Many parts of the world have already experienced an increase in the fraction of all precipitation that falls in the heaviest weather events (which are more likely to lead to flooding). A warmer atmosphere can hold more moisture, increasing the likelihood of conditions that release huge amounts of precipitation over a short period of time. As a consequence, flood risks can rise even while increased evaporation is challenging water supplies. In the Eastern and Midwestern United States, which have experienced an increase of more than 30 percent in heavy downpours over the last fifty years, the motivation for recognizing and preparing for an increased risk of heavy rainfall is clear. One recent paper concluded that 18 percent of moderate precipitation extremes over land (in addition to 75 percent of moderate heat extremes) are a result of global warming that has already occurred.

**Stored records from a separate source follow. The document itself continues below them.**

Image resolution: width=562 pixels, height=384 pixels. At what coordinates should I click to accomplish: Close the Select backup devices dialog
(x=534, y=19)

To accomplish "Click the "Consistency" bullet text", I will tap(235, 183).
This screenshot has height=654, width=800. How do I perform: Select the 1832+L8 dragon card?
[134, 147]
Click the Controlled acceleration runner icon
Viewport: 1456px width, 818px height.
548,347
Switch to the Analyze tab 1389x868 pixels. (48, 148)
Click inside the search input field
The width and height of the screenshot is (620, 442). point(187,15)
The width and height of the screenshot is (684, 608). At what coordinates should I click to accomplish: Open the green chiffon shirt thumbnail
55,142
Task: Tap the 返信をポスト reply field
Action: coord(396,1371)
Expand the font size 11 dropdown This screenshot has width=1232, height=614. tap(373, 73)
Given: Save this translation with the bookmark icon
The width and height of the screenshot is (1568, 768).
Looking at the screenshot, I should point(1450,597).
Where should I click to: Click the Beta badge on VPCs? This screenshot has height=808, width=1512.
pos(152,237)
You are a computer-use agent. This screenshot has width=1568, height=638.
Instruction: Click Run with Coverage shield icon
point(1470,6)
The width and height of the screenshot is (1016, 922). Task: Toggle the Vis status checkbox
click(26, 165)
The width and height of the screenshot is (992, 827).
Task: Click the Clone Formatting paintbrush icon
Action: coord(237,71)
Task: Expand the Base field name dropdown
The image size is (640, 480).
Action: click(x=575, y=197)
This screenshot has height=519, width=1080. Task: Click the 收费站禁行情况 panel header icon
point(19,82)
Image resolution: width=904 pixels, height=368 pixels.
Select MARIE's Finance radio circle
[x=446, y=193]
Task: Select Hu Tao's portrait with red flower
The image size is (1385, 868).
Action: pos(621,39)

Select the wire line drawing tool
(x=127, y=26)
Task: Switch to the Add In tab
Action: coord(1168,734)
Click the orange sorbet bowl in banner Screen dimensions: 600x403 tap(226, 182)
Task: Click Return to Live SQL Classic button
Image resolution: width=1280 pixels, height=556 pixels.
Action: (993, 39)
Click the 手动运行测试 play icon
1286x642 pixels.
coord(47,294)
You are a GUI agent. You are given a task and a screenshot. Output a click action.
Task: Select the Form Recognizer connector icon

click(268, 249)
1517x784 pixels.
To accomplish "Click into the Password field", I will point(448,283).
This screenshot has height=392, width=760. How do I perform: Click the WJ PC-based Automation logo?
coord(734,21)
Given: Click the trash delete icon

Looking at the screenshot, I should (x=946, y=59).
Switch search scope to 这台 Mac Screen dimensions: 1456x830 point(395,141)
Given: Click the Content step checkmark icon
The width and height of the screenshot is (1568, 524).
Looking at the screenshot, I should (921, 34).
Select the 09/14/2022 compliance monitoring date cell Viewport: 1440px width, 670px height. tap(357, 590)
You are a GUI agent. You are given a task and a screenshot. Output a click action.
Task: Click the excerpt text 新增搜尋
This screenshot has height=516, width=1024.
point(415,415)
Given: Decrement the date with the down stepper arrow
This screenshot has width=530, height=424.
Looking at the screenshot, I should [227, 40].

Conversely, the trend toward drying is amplified by increased evaporation caused by warming, reflecting not only more rapid moisture loss from reservoirs but also increased water demands for crops and natural ecosystems. With warming, many areas will face increased risks of severe water shortages, even if average precipitation does not change. Beyond precipitation, climate change is also altering global patterns of the physical state of water. In most regions, climate change is leading to decreases in snow and ice. In areas with winter temperatures not too far below freezing, even modest warm - ing can lead to a dramatic decrease in the fraction of precipitation that falls as snow. For example, although California’s record breaking low snowpack in spring 2015 is partly a reflection of low precipitation, it is also a consequence of warmer storms that bring rain instead of snow, reducing the ability of mountainous regions to store water for dryer seasons. The melting of alpine glaciers further threatens water supplies, especially in parts of Asia and South America, where thaw leads initially to an increase in river flow and eventually to a loss of year-to-year buffering.